COMPANIES that supply temporary staff for catering and other services should benefit from unsure economic times and a lack of skills, Fedics Site Services MD Andrew St Clair-Laing told Business Day last week.

Mr St Clair-Laing said in the interview: "This late time of the year is very good for us. People want to finish projects or host events and they need staff — be it caterers, cleaners, whatever we can outsource — so we are there to fill the voids," he said.

Fedics is a subsidiary of Tsebo Outsourcing Group whose catering division operates within South Africa, and also spans across neighbouring countries and the Middle East. Clients include corporations, educational and healthcare institutions, industrial, construction, mining and remote sites.

Mr St Clair-Laing said Tsebo had recently found greater success in African countries including Mozambique and Botswana than in South Africa.

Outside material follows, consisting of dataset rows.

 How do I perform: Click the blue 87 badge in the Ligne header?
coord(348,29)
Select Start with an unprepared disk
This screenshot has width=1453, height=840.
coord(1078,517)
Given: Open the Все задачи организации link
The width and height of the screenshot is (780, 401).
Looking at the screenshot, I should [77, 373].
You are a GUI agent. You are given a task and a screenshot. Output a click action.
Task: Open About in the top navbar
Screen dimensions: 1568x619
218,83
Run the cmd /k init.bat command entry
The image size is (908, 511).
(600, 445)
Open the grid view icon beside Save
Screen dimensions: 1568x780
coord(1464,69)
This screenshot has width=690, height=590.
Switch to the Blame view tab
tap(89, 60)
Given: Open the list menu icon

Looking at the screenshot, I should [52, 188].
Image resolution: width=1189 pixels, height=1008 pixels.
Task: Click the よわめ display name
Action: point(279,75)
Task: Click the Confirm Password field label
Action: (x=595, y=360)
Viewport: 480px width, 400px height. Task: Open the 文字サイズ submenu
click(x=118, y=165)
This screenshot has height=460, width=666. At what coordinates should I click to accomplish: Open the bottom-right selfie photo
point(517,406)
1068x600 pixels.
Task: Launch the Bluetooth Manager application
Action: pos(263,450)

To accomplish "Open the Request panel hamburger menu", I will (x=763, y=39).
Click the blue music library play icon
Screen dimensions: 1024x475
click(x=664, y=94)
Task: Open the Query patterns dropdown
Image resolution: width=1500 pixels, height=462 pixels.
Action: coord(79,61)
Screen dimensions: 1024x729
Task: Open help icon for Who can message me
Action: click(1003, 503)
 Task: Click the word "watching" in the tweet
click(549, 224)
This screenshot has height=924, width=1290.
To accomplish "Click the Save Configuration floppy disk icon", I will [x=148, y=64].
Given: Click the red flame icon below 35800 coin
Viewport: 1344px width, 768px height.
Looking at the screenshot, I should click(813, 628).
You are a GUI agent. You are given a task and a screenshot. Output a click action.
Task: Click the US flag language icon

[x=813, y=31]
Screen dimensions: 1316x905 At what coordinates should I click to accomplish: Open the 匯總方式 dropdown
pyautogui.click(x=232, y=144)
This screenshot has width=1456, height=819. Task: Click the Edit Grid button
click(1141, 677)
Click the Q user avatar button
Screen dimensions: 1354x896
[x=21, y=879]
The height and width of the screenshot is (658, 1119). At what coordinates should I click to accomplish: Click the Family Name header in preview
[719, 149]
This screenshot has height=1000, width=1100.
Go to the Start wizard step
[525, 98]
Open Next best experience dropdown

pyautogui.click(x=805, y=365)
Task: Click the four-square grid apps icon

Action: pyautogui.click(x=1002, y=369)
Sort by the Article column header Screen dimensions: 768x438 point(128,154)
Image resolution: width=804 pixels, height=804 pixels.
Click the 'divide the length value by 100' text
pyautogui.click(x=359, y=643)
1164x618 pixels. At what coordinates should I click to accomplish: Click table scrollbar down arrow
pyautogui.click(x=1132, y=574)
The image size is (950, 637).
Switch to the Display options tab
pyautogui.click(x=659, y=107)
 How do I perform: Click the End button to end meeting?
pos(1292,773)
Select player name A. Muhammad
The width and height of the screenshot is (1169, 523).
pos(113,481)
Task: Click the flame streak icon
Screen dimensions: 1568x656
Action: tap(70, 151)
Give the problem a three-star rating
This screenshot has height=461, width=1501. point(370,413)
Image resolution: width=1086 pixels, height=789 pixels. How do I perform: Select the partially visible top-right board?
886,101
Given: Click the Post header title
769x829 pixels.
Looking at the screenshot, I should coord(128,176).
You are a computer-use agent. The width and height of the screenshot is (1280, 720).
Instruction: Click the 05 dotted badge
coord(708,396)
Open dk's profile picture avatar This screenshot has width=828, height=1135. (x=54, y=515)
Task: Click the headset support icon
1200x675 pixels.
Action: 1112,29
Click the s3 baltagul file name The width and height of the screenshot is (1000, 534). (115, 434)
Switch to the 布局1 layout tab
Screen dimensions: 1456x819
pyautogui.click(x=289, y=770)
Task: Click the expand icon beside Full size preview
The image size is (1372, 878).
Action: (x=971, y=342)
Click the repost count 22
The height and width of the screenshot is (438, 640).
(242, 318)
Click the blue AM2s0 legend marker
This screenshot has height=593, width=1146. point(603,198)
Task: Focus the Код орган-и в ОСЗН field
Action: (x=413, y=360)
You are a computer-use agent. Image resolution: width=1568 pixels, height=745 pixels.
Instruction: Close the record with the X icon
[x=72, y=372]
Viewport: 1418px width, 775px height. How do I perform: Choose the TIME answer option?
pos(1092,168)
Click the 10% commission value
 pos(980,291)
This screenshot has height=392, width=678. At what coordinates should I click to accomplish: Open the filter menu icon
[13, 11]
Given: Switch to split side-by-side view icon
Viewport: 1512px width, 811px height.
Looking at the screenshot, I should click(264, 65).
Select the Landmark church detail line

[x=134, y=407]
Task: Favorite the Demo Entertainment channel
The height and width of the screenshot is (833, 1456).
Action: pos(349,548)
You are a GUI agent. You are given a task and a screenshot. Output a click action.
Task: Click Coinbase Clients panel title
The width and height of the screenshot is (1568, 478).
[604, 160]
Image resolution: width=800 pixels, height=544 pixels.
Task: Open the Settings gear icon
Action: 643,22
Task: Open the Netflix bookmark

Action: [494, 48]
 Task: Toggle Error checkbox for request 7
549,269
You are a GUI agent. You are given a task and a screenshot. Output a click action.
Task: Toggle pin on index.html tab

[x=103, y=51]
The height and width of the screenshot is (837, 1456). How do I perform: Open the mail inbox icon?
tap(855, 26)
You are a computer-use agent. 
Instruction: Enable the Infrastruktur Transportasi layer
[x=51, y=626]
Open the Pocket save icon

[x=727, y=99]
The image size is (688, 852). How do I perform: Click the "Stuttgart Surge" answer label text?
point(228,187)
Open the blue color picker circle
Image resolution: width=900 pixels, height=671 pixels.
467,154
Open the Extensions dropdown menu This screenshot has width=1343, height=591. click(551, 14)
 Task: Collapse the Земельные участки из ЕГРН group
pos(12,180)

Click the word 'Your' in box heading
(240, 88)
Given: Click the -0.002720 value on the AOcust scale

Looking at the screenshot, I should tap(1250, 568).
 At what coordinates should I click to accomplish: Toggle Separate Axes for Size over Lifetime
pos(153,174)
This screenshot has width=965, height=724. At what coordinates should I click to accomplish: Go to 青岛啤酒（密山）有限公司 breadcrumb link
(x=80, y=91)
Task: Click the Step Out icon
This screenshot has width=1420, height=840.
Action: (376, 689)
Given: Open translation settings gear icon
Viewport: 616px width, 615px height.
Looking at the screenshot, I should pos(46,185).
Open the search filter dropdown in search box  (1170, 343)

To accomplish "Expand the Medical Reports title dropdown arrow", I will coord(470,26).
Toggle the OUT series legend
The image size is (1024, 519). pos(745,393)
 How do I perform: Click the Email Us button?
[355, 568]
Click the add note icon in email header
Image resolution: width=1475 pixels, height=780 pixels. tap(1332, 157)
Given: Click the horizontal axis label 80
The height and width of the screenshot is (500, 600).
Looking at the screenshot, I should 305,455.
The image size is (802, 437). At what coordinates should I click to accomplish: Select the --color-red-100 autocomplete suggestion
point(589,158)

"We have established that there is construction going on in South Africa, which means the construction staff at projects need services. But we, like many other outsourcing companies, are finding growth opportunities in Africa, where masses of infrastructure is being developed," he said.

Country Fresh Catering owner William Matthews said he was "very positive" about how his business would perform next year. "We already have orders for January and February. Times are good — we are not just getting business from year-end functions," he said.

Mr Matthews said his company catered for corporate events daily during the week and that demand had climbed strongly after the 2008-09 recession. "June and July were lean months but activity has picked up and I think will stay strong if not pick up even more next year," he said.

Tsebo marketing director Royce van der Zwan said outsourcing companies had been accused by unions of using brokered labour where people’s working rights were abused.

"It is wrong to say companies which outsource services use brokered temporary labour only and that all are abusive. We sometimes draw up contracts where people service a company basically on a permanent basis as the project lasts years. However, we can also use temporary labour.

"South Africa needs to appreciate that many services are outsourced in South Africa and that labour rights are observed," he said.

South Africa has an unemployment rate of 25.5%. There are skills shortages in the working population as well and the cost of living is rising. Another challenge for small and medium companies, including caterers, was abiding by broad-based black economic empowerment (BBBEE) criteria.

The public commentary period for the new codes ended last week, with some groups including the Black Management Forum (BMF) saying they wanted the BBBEE compliance requirements for qualifying small enterprises (QSEs) to be the same as those for large companies.

"We note that QSEs will only have to comply with two of the proposed priority elements. Ownership is compulsory," the BMF said.